If you make the full batch of crockpot chicken tacos, you will have enough chicken for the taquitos, chicken nachos and plenty of tacos. I made the chicken using only four chicken breasts, and I still had more than enough for all three. 

Serve the nachos immediately while the cheese and chicken are still hot. I took the nachos outside to photograph when they came out of the oven, and within seconds I could see everything cooling down. No one wants cold nachos, so I sacrificed decent pictures for the food (which is pretty much what I do every time I'm faced with this sort of dilemma). 


Loaded Chicken Nachos
Serves 8

2 cups shredded chicken from Crockpot Chicken tacos recipe
1 14 1/2-ounce can black beans, rinsed and drained
1     10 package frozen corn, thawed 
1 teaspoon cumin
1/2   teaspoon chili powder
1/2 teaspoon black pepper
1/4   teaspoon salt
20 ounces shredded cheese* (pepper jack, cheddar, monterey jack, etc. all work well for this)
1 bag tortilla chips*
1 cup salsa fresca / pico de gallo (store bought is fine)
3/4   cup sour cream
2      avocados, peeled, seeded and cubed


  1. Preheat oven to 350°. Line a rimmed baking pan or large oven-proof dish with alumnium foil. Make sure the pan has high edges so that the toppings do not spill over. 
  2. Heat a saute pan over medium heat. Add beans, corn and spices. Stir to combine, and heat for 2-3 minutes.
  3. Add shredded chicken and stir to combine. Heat through.
  4. Spread a layer of tortilla chips over the baking pan. They should overlap at points and cover the pan completely, but keep in mind that this is only one of two layers! 
  5. Add half of the chicken, corn and beans mixture over chips. 
  6. Sprinkle half of the cheese evenly over the layer. 
  7. Repeat, adding another layer of chips, the remaining chicken mixture, and the remaining cheese.
  8. Bake pan in oven for 12-15 minutes, or until both layers of cheese have completely melted and chips have crisped but are not burnt on the edges.  
  9. Remove nachos from oven and top evenly with pico de gallo, avocado and sour cream.
  10. Serve immediately.

* Use a brand that has good, sturdy chips. Often times loading nachos with toppings before baking leaves you with soggy chips. I used Mission Brand, which I usually like, but they didn't work as well for this. 
* Hand shredding cheese will give you a meltier cheese that's better for nachos. I buy the 10oz blocks of Cracker Barrel for these and use one cheddar and one pepper jack.

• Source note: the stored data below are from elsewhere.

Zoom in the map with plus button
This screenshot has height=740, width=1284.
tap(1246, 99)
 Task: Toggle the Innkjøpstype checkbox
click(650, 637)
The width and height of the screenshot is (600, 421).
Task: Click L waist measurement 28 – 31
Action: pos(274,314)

The most popular recipe on my blog has been Crockpot Chicken Tacos for four years running. It's no surprise why when you consider the steps to make it:

1) Add six chicken breasts, one packet of taco seasoning and one jar of salsa into a crockpot and stir to combine.
2) Turn on crockpot for 4-6 hours.
3) Shred with a fork or a hand mixer. Serve.

It makes more chicken than you would've possibly thought you could get out of six chicken breasts, so once you've had your taco fix, you can use the leftovers for soup, quesadillas, salads, crunchwraps, etc.

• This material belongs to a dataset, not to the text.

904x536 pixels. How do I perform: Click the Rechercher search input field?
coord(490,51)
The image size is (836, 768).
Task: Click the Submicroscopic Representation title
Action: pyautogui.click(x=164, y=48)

Super Bowl Sunday calls for delicious food that feeds a crowd. Assuming your crowd isn't full of vegetarians, one batch of crockpot chicken tacos lends itself perfectly to THREE crowd-pleasing variations using the chicken. The first of those is just your standard taco bar with all the fixin's. I usually do this by setting out the chicken and tortillas alongside bowls of sour cream, cheese, tomatoes, avocado/guacamole and salsa. Any variation is good. The more bowls the better.

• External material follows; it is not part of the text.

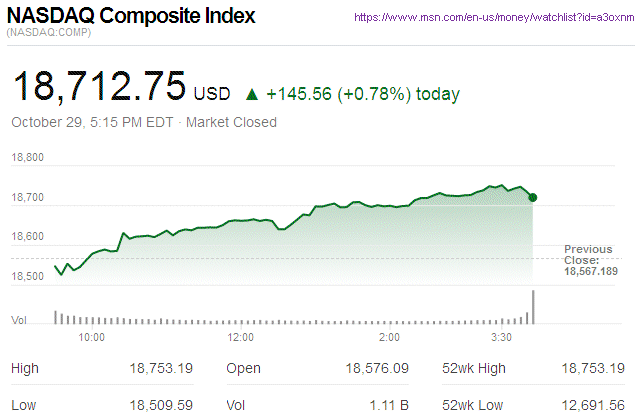Click the 10:00 time axis label

coord(91,337)
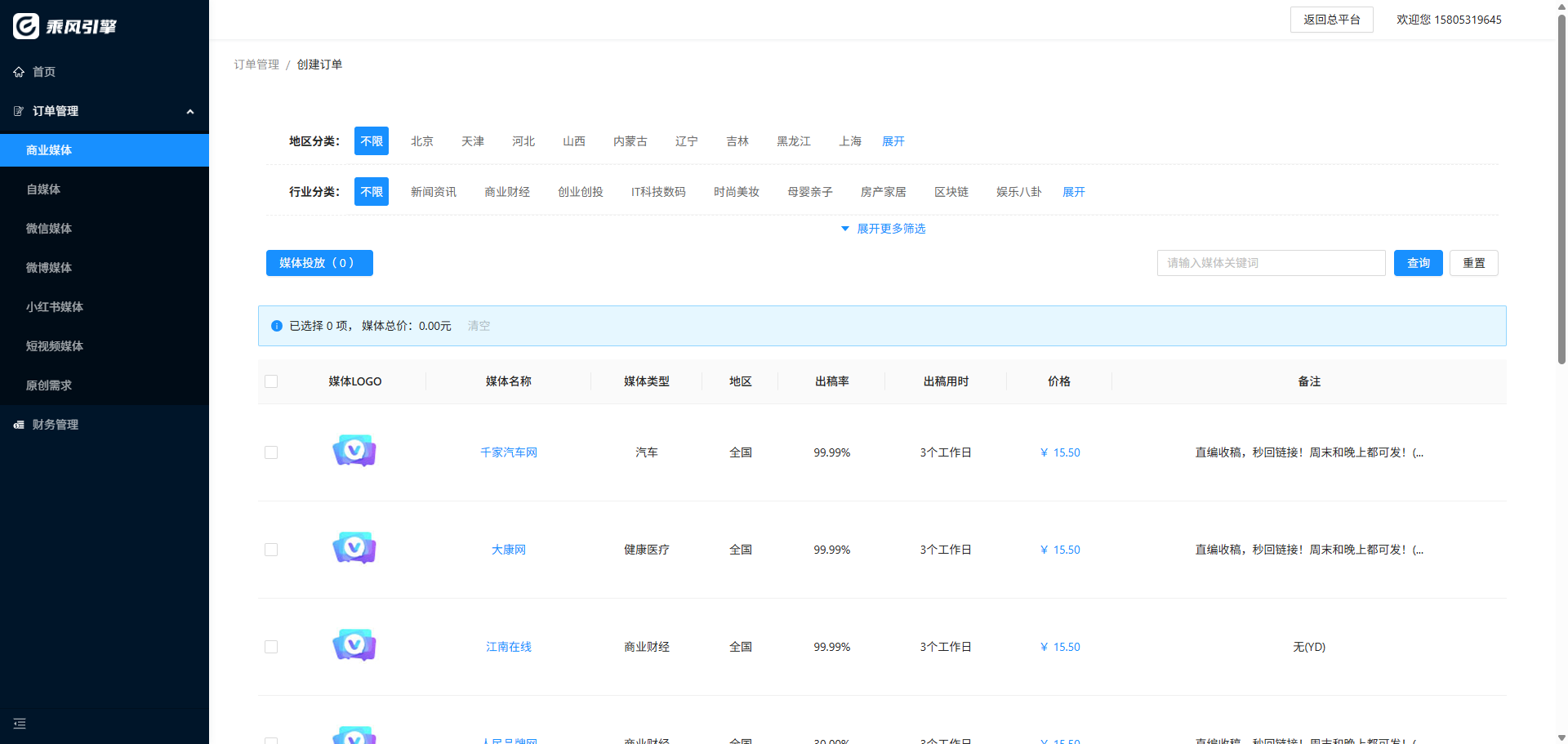Click the 大康网 media logo

[354, 549]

The second option is what I'll cover in this post -- taquitos! It's hard to beat traditional fried taquitos, but with all the greasy food choices for the Super Bowl, I figured it might be best to give you a baked taquitos recipe. Guilt-free taquito eating to your heart's delight! Also, the next recipe I'm sharing isn't remotely guilt-free, so really I'm really just aiming for balance.

You can serve the taquitos with sour cream, ranch, and/or salsa on the side for dipping. Any of the southwestern/chipotle ranch options are especially good for these. You will need to use the smaller tortillas because otherwise you'll just have very long, awkward taquitos that require double-dipping, and nobody wants that. The pictures show the batch I made using the Mission brand "Super Soft" tortillas because that's what I had on hand, but I'd recommend using just the normal thickness so that they crisp up a bit more.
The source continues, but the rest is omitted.